The trip is part of a White House effort to highlight what it sees as a major economic success story, though it played out against the backdrop of disappointing news of slower-than-expected economic growth.
The message Obama brought Friday at Chrysler and General Motors plants is one he’ll repeat next week on a visit to a Ford plant in Chicago.
“Last year, many thought this industry would keep losing jobs, as it had for the better part of the past decade,” the president said. “Today, U.S. automakers have added 55,000 jobs since last June, the strongest job growth in more than 10 years in the auto industry.”
Obama received a thunderous welcome at each stop to greet more than a thousand plant workers and labor officials who benefited from the administration’s decision to spend $60 billion as part of its rescue plan. Many workers, including at least one who had voted for Obama’s 2008 Republican opponent, John McCain, credited the investment with saving their jobs.

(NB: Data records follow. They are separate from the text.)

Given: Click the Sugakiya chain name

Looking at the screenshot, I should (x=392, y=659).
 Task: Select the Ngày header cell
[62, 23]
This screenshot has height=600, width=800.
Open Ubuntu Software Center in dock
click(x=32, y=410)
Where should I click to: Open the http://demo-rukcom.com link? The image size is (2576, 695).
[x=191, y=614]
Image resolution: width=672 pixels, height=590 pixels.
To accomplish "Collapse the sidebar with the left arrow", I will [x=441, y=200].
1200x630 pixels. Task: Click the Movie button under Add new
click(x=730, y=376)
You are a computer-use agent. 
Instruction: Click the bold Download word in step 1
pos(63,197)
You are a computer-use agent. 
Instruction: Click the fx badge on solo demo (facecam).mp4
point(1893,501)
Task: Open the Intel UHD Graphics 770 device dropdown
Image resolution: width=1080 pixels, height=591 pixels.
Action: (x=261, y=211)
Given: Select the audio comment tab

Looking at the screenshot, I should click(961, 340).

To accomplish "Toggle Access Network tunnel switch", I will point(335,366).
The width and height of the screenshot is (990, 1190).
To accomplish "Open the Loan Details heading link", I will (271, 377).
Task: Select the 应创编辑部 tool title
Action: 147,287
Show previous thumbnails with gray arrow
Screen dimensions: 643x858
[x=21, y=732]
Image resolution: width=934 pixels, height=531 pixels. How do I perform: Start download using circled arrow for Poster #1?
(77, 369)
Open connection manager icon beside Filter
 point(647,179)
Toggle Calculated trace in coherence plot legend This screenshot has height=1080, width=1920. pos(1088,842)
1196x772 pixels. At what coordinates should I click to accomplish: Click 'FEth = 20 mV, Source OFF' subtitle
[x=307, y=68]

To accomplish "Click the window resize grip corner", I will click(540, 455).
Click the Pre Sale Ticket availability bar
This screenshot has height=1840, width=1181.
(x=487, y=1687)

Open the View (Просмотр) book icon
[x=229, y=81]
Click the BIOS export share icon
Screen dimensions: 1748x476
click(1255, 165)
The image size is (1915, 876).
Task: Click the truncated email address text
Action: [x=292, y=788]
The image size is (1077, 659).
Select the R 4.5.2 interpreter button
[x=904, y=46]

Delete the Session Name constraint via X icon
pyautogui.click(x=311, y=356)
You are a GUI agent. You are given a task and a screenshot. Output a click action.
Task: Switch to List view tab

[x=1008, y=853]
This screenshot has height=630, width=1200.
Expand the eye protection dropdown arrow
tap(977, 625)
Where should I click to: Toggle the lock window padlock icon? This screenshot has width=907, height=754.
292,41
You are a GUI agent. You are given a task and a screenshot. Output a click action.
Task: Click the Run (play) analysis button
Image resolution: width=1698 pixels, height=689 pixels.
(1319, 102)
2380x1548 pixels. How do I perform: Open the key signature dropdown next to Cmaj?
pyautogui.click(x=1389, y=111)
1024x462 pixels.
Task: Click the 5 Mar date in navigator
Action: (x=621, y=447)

“We needed this, to keep the city going,” said Wanda Carlisle, a 16-year veteran of the Chrysler plant.
At a stop at the GM facility in Hamtramck, Obama made a campaign-style appeal to workers, saying that he had stood with them, while Republicans would have let their jobs disappear.
“We made the decision to step in. And the reason I did that was because I had confidence in you. I had faith in you. Because I believe that the American worker is the best worker on earth,” he said.
At a White House briefing Thursday, the president’s auto industry advisers asserted that 1 million jobs were saved because of the government’s actions to save GM and Chrysler. Ford Motor Co., meanwhile, benefited with only limited direct aid because dependent industries, like parts suppliers, were able to remain open.
“I think there’s no question that the president’s intervention helped the entire industry,” said Ron Bloom, a senior Treasury Department adviser.
All three U.S. auto companies have posted profits this year.
The administration message is meant to counter the drumbeat of criticism from Republicans and conservatives about excessive government intervention.
“I’m not sure he realizes that his tax, borrow and spend policies will probably prolong Detroit’s recovery,” said Saul Anuzis, former chair of the Michigan Republican Party.
Obama’s second stop included a rare presidential fete — an opportunity to get behind the wheel and drive, if only for a few seconds. Obama, very slowly, test drove the new Chevy Volt being produced at the plant.